Optional型の変数をアンラップする方法として、「?」と「!」の2種類が用意されています。違いは、変数の値がnilの場合の動作です。「?」ならnilが返り、「!」なら実行時エラーとなります。

通常の場合は、「!」で構わないと思います。アンラップして使う際には、nilではなく、インスタンスが入っている前提があります。それなのにnilが入っているというのは、プログラムまたはデータに問題がある証拠です。その場で実行時エラーを発生させたほうが、どの変数が悪かったのか明確になって調べやすいでしょう。

逆に「?」でアンラップするのは、nilが入っても構わない特殊な使い方です。該当する場合にだけ、「?」でのアンラップを使うことになります。

 

自分が作る関数やメソッドも、取り上げましょう。戻り値のある関数の場合、指定された型の戻り値を返せない状況が、どうしても発生します。その場合にnilを返して、呼び出し側にエラーだと伝えます。この形が、昔から(C言語などの時代から?)使われている一般的な方法でしょう。こうした考え方があり、その考えに沿ってAPIが作られているからこそ、Optional型が用意されていると言えます。

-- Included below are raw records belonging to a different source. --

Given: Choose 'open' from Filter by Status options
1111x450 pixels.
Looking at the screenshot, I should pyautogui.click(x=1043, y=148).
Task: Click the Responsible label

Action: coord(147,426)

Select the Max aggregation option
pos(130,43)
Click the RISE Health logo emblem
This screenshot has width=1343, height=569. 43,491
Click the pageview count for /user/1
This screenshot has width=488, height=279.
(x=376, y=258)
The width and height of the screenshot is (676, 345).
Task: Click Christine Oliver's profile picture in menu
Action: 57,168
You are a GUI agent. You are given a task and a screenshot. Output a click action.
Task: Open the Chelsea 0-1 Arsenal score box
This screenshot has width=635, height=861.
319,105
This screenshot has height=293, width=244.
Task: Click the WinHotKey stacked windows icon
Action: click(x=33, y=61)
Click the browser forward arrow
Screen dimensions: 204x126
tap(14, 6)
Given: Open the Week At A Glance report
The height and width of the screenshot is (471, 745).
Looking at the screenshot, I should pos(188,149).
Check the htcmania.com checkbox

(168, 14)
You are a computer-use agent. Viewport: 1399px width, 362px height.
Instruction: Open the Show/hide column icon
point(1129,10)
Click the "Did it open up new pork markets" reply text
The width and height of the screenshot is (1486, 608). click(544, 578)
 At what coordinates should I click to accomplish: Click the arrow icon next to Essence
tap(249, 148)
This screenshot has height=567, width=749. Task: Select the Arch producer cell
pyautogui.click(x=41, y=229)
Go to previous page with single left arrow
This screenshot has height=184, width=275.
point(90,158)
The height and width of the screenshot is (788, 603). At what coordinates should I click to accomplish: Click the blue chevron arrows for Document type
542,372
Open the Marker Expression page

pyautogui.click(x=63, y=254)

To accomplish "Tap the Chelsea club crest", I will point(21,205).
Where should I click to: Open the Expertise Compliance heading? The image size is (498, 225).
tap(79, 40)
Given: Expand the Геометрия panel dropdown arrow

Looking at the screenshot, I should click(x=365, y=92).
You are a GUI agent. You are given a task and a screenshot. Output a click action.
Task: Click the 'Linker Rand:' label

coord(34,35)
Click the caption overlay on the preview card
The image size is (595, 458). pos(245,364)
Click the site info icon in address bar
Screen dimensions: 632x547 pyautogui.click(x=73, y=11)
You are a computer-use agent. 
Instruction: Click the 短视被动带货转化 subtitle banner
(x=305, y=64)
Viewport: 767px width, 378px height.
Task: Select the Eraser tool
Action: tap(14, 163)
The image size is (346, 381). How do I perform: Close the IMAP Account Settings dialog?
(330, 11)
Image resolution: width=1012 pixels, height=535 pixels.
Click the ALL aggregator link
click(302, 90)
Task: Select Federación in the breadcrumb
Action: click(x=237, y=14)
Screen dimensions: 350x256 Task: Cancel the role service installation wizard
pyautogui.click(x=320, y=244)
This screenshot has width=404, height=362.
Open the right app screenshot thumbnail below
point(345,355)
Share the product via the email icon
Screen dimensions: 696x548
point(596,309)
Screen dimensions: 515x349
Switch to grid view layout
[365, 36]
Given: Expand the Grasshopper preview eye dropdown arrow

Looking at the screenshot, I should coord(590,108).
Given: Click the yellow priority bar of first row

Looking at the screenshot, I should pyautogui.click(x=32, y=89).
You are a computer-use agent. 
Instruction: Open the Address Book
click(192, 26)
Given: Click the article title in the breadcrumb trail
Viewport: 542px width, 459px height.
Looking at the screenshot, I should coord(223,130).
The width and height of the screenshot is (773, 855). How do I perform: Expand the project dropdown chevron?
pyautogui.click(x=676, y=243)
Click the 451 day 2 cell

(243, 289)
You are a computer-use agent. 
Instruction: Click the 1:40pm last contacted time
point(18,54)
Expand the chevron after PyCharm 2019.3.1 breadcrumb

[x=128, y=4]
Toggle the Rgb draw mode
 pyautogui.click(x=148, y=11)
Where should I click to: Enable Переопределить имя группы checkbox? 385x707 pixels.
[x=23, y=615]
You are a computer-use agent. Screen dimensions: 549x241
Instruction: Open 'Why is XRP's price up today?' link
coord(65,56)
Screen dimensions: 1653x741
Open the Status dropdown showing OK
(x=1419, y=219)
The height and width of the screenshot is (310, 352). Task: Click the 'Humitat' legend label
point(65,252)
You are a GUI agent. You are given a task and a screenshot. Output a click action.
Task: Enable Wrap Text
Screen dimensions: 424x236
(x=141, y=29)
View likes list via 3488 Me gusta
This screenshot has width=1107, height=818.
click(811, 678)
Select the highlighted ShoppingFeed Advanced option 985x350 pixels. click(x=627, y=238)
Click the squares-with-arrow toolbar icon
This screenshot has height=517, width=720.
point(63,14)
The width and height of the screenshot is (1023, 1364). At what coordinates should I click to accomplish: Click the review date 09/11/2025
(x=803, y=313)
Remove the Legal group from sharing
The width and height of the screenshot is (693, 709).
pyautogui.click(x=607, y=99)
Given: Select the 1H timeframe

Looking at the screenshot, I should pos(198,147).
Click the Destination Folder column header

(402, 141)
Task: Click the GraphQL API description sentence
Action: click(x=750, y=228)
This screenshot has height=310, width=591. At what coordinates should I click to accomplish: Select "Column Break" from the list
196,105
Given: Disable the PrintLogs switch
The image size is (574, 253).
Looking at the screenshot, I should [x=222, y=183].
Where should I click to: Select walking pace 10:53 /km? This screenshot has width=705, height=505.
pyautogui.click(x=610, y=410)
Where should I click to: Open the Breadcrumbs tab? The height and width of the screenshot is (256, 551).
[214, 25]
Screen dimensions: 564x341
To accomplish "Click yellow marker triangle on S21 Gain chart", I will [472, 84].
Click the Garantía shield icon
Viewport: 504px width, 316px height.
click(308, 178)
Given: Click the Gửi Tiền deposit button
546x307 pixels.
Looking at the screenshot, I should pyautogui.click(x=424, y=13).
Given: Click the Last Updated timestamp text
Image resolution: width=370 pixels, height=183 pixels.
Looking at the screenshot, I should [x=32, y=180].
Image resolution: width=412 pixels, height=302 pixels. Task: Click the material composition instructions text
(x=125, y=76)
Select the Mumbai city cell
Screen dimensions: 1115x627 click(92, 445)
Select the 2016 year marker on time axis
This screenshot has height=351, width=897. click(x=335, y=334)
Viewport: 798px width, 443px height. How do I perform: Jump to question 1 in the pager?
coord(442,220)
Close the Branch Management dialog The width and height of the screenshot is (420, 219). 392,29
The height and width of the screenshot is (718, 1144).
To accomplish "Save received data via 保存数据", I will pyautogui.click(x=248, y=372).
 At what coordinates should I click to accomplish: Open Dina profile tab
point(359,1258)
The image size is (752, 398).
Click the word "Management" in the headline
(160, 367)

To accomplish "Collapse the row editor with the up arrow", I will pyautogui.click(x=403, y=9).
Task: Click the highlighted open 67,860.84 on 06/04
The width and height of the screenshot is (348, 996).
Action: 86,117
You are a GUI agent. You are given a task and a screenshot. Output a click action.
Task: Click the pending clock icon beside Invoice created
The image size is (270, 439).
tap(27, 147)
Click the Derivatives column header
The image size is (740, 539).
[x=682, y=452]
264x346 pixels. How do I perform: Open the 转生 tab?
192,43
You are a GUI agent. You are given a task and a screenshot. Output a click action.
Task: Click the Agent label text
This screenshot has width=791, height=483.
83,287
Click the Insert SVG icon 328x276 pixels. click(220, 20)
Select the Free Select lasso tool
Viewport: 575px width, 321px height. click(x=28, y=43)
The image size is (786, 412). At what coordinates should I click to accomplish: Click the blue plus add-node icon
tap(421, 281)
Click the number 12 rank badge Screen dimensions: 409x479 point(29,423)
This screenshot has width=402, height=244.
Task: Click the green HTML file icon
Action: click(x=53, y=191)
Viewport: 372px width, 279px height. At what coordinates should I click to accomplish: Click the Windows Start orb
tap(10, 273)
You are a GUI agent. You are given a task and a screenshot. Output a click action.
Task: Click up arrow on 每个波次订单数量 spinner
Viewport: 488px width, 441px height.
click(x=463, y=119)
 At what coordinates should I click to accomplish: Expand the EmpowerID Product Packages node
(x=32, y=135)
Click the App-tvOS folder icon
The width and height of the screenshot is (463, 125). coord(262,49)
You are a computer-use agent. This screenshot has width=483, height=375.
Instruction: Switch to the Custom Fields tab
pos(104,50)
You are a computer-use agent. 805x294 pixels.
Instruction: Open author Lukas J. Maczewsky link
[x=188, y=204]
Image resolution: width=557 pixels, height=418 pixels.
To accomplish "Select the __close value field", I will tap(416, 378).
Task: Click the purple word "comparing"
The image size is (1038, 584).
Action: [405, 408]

では、本当に仕方がないのでしょうか。自分が作る関数やメソッドでも、すべて同じ考え方で作って構わないのでしょうか。この点に、私は疑問を持ちました。そして、いろいろな状況を区別して考えました。その結果、本当に仕方がないときにだけnilを返し、それ以外はnil以外を返す形で作っても構わないのではないかと思い始めました。状況の違いを、具体的に示して説明しないと、何を言っているのか分からないと思いますので、いくつかの例を挙げてみます。

 

まず最初は、独自ライブラリの使い方を間違ったケースです。対象となる独自ライブラリのクラスは、UIViewを拡張したクラスで、UIViewの大きさ(幅と高さ)に最低値があります。その最低値よりも小さな値を指定して、インスタンス生成しようとした状況です。普通に考えると、指定値が間違ってますから、インスタンスは生成せず、nilを返す形の作り方になります。当然、戻り値はOptional型となります。

しかし、考え方を少し変えたらどうでしょう。最低値よりも小さな値を指定した場合は、エラーにせず、最低値に置き換えてインスタンス生成する仕様に変えたら。インスタンスが生成できるわけですから、nilを返す必要がなくなります。

ただし、そのままだとエラーに気付きません。目立つエラーメッセージをコンソールに表示して、気付いてもらいます。きっちりと開発したい人(私も該当します)なら、エラーメッセージを見逃さないで気付くはずです。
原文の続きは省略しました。